(Collected data entries)

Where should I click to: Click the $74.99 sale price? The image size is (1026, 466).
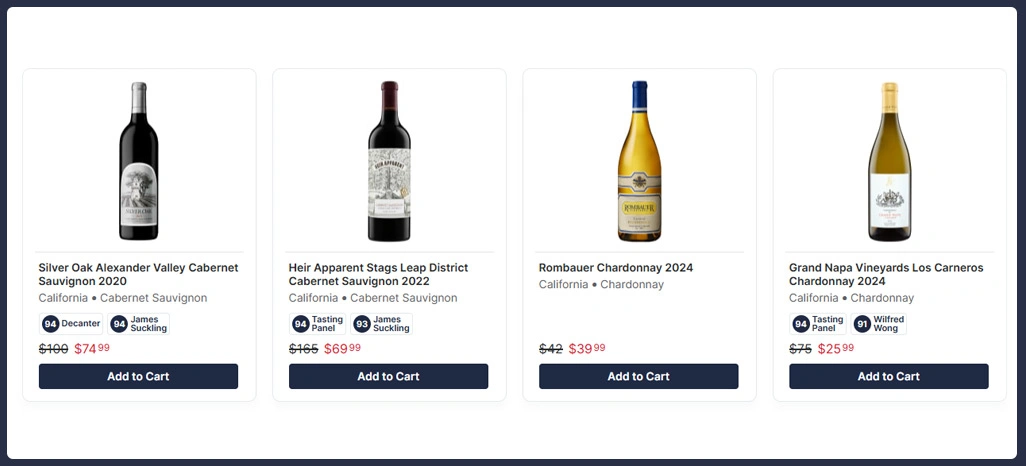[92, 349]
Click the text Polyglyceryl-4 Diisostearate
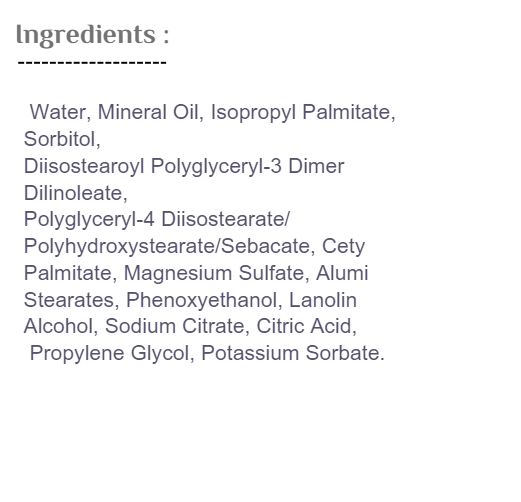Image resolution: width=521 pixels, height=502 pixels. click(x=155, y=220)
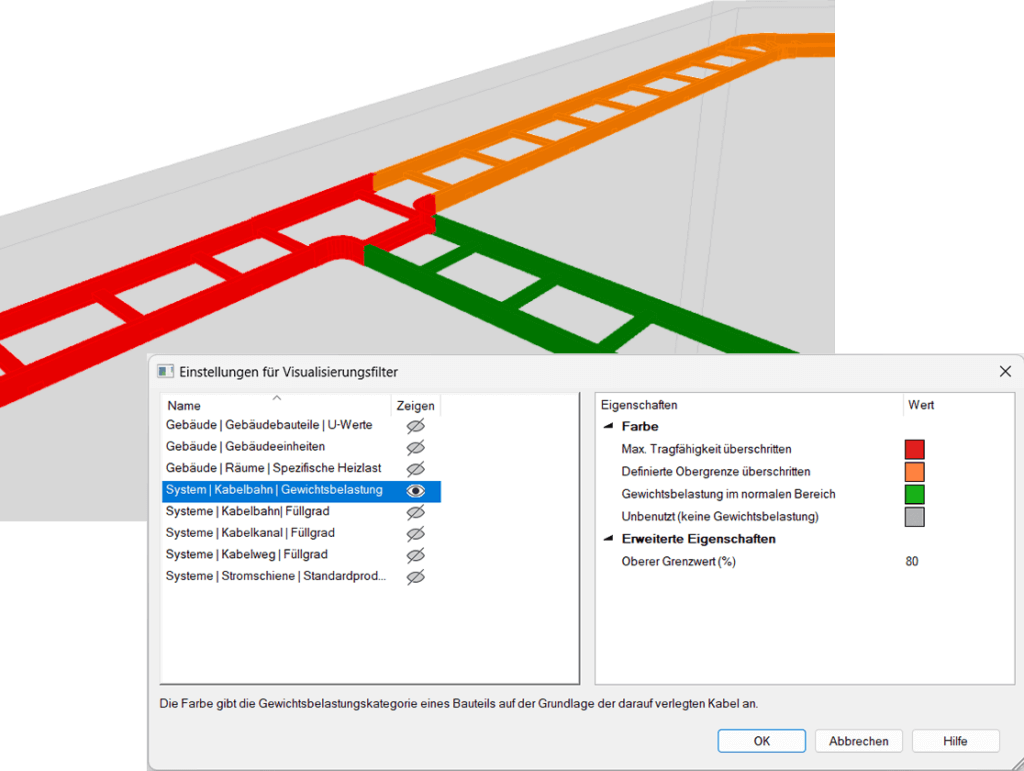Collapse the Farbe properties group
This screenshot has width=1024, height=771.
click(x=608, y=427)
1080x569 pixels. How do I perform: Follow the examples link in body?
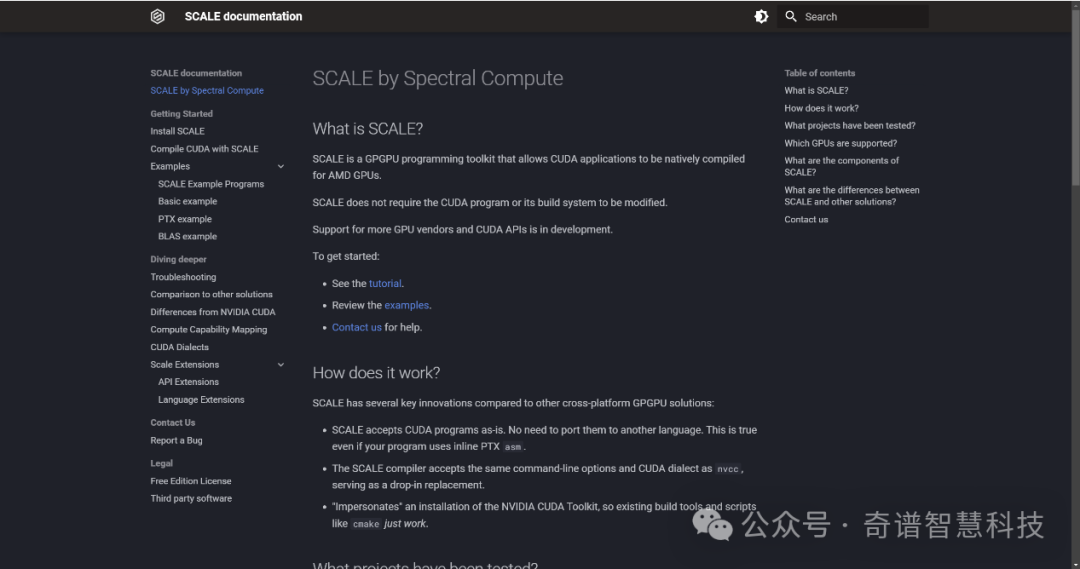pyautogui.click(x=406, y=305)
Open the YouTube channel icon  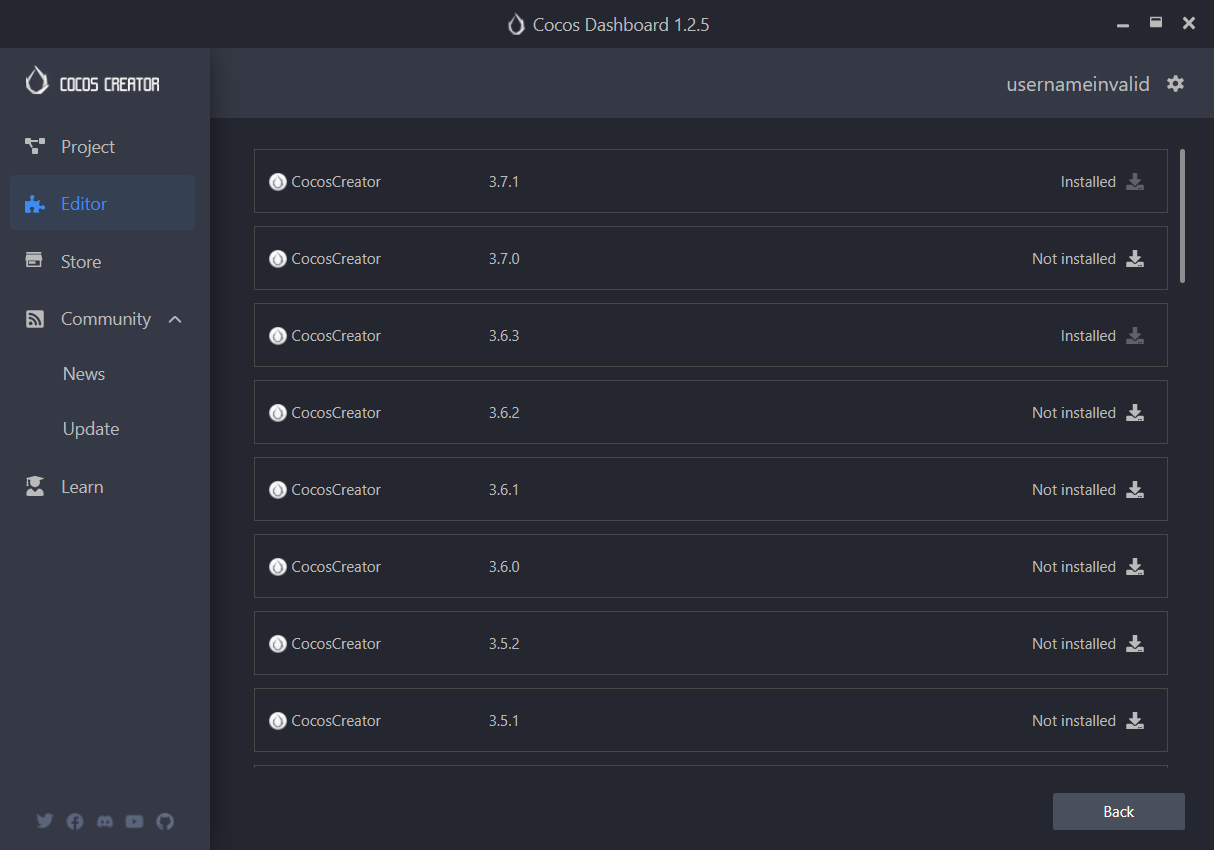pyautogui.click(x=135, y=821)
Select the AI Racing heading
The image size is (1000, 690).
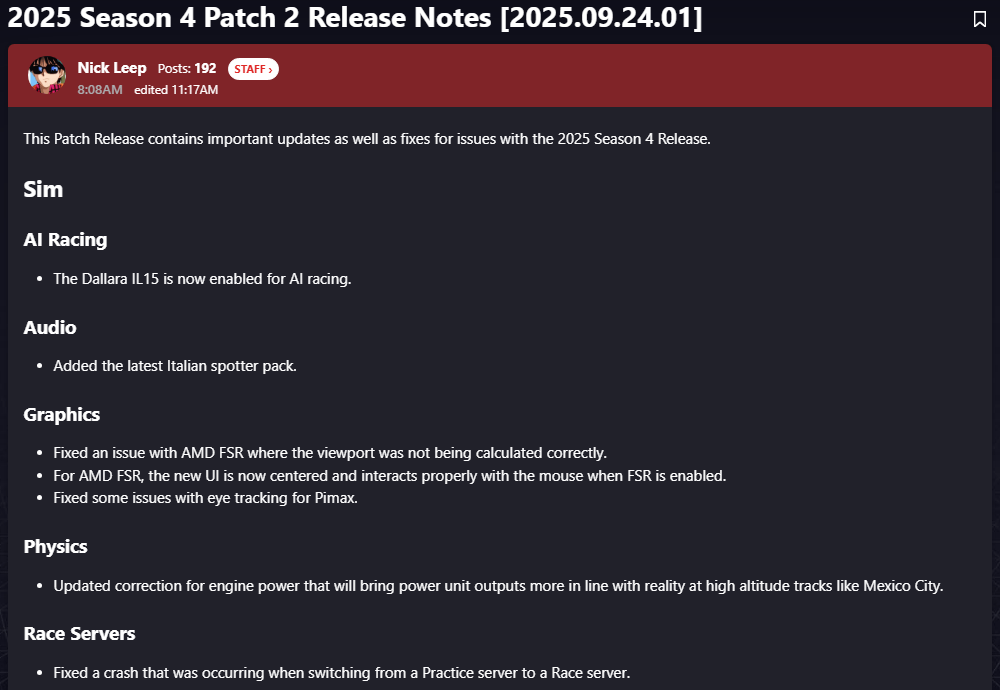[x=65, y=240]
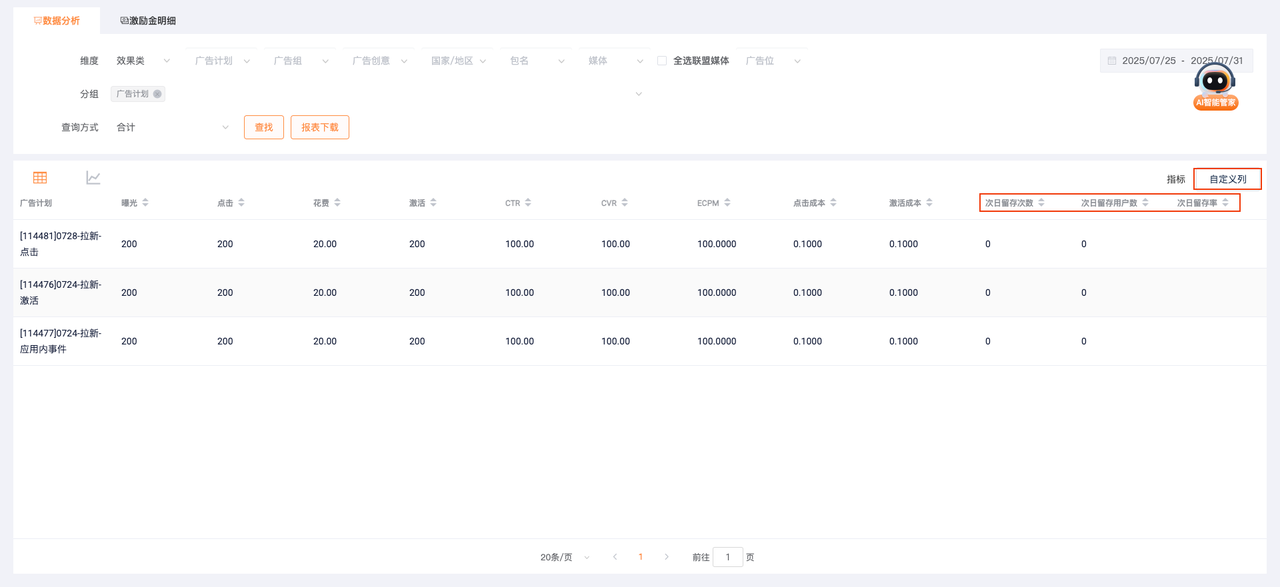
Task: Click the 报表下载 button
Action: click(x=320, y=128)
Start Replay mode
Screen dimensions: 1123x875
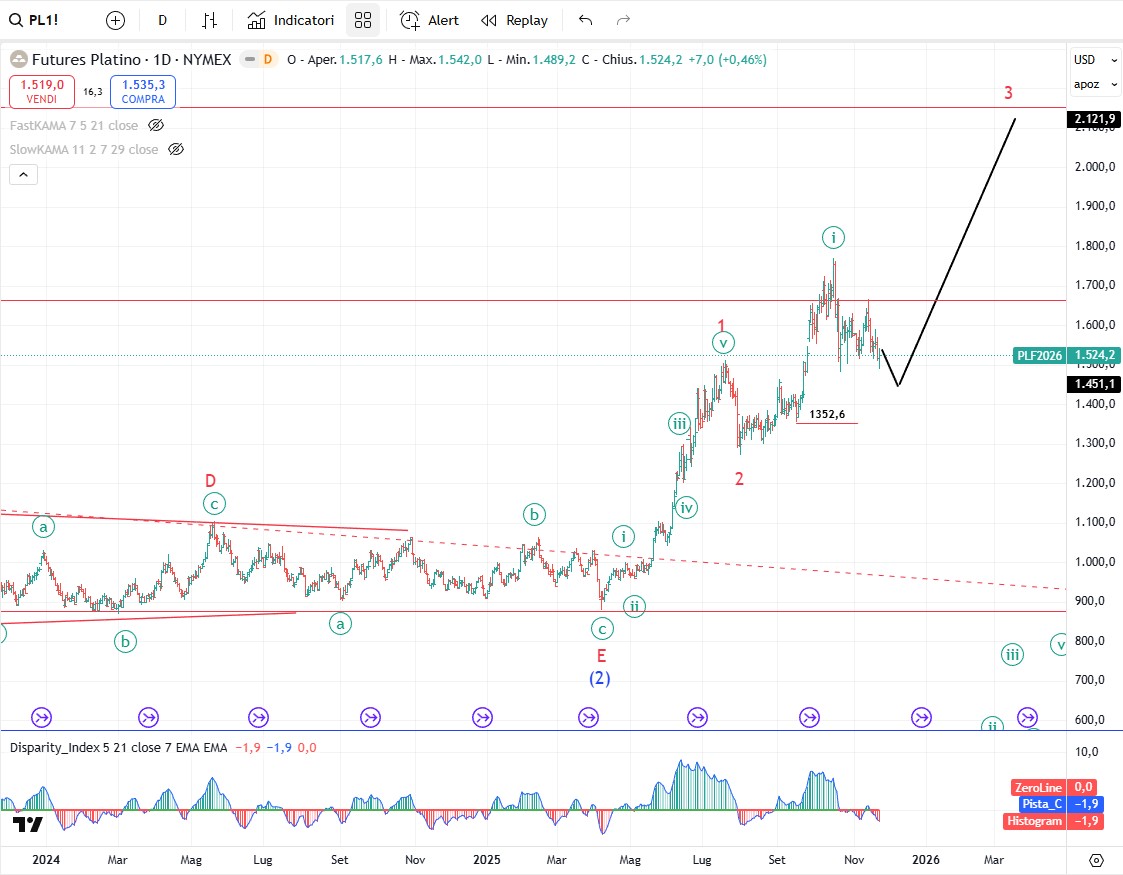[x=514, y=20]
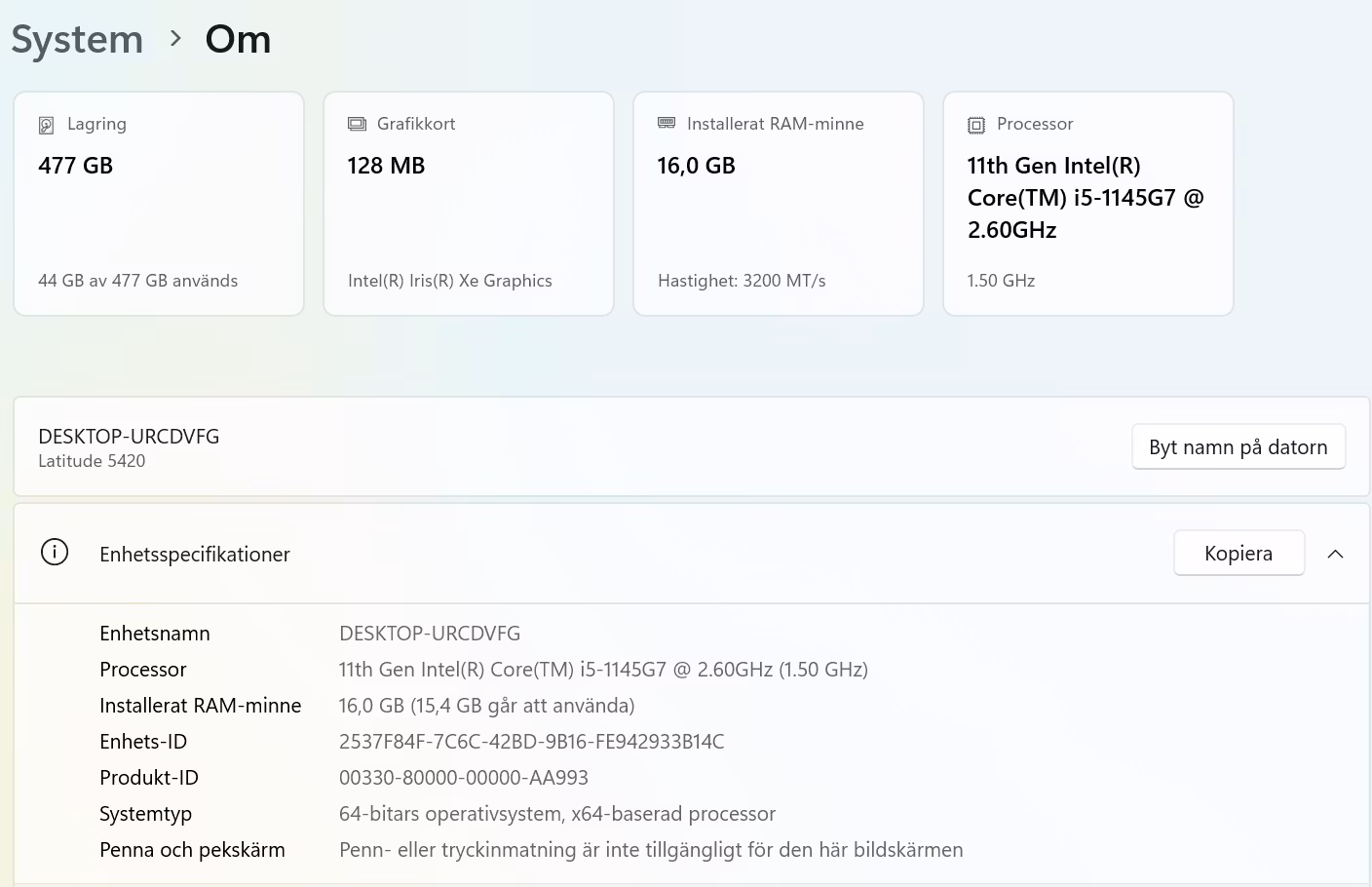The width and height of the screenshot is (1372, 887).
Task: Click the Processor chip icon
Action: pyautogui.click(x=976, y=125)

- _WORK TO BE COMPLETED_: From the line that contains "The image size is (1000, 690)." to the last line of the data, print each line exactly, both ends included, and omit the pictures.

- _TASK SOLUTION_:
The image size is (1000, 690).
[x=65, y=240]
Task: Click the 报表下载 button
Action: click(x=320, y=128)
Start Replay mode
Screen dimensions: 1123x875
[x=514, y=20]
The width and height of the screenshot is (1372, 887).
Task: Click the Processor chip icon
Action: pyautogui.click(x=976, y=125)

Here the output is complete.